My parents had a small business, right around the corner from a Walden Books. Best babysitter I ever had. I devoured everything I could, hours swallowed hours and days ate weeks. That bookstore wasn’t only the best babysitter I ever had, it was also my best teacher. It’s where I read Twain and McMurtry, but it was also where I feasted on an endless supply of comic books and Blanche Knott’s Truly Tasteless Jokes books. I was eleven when I read Anne Rice’s Exit to Eden, which was a far more vivid lesson in sex than I’d ever get in school.

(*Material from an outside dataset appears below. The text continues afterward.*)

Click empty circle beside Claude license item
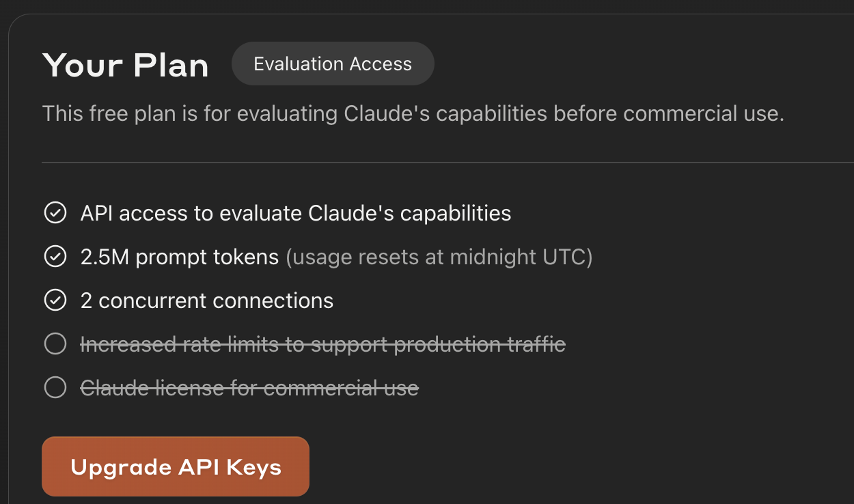The image size is (854, 504). (x=55, y=388)
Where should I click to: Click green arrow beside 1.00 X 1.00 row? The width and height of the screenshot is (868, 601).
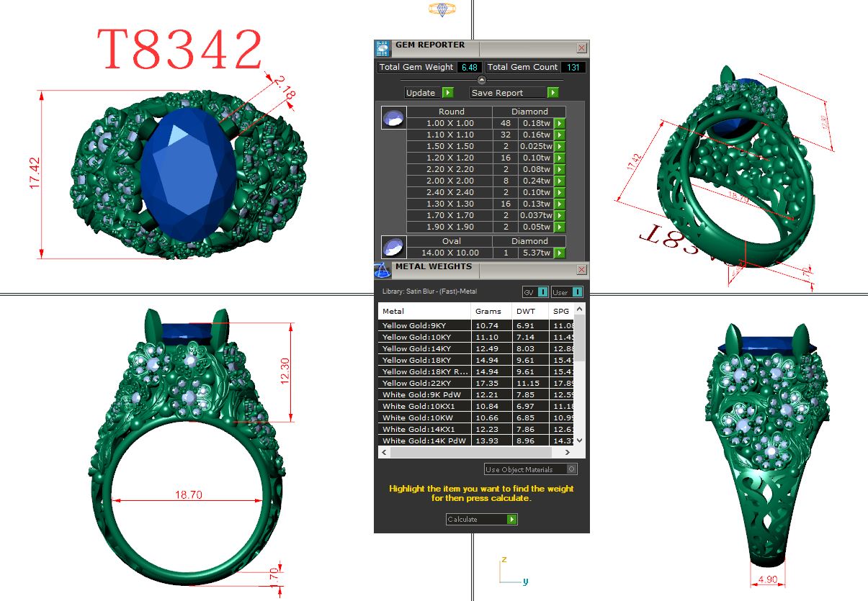560,124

My homework was often ignored, but by ’88, I’d read everything Stephen King had ever written, with the exception of Danse Macabre, which I admit I’ve still not gotten to.
I grew up and was soon engrossed in film, preferring the bite-sized two hour adventures. I traded King for Tarantino and PT Anderson. The common thread was the same: well-told stories I couldn't break away from, with characters and dialogue that kept me smiling.
Most recently I’ve fallen in love with the golden age of television and the serialized delight from shows such as LOST, Dexter, The Walking Dead, and The Sopranos. Great characters, open loops, and impossibly awesome cliffhangers.
These are the seeds which eventually sprouted Yesterday’s Gone.
I expected my lifetime diet of books, movies, and TV would coalesce to help me tell a well-told story. After all, I’d been doing it as a ghostwriter for years. I love telling stories and knew Dave and I could write an exciting-to-read, impossible-to-put-down adventure.
What I didn’t expect was the magic.
I started writing Yesterday’s Gone expecting the first season to be fun, and maybe a little trashy. Though Dave and I wanted to deliver the highest quality experience we possibly could, part of what I loved most about his idea for the post-apocalyptic setting, was that I was confident we could write it fast and furiously (I’m a big believer that the faster you write, the more natural your voice, but that’s a different author’s note).
I was picturing the grind house experiences of the 70’s, a trashy movie in a trashy theater that left you wanting more. I expected to enjoy writing the season, releasing it to an audience, then moving onto the next one. However, I didn’t expect to fall in love with the story, or the characters.
I love everything about Yesterday’s Gone, and after more than three million words written in the last three years, it’s my favorite thing I’ve ever done.
And I never saw Boricio coming.
I can’t wait for Season Two.
Thank YOU for reading. I’m looking forward to you and I having many more adventures together.
Sean Platt
Season 2
::Episode 7::
(First Episode Of Season Two)
“SANCTUARY”
One
Mary Olson
Billings, Alabama
March 20, 2012
Five months after the events of Oct. 15
Mary woke up sticky. Another dream about Ryan.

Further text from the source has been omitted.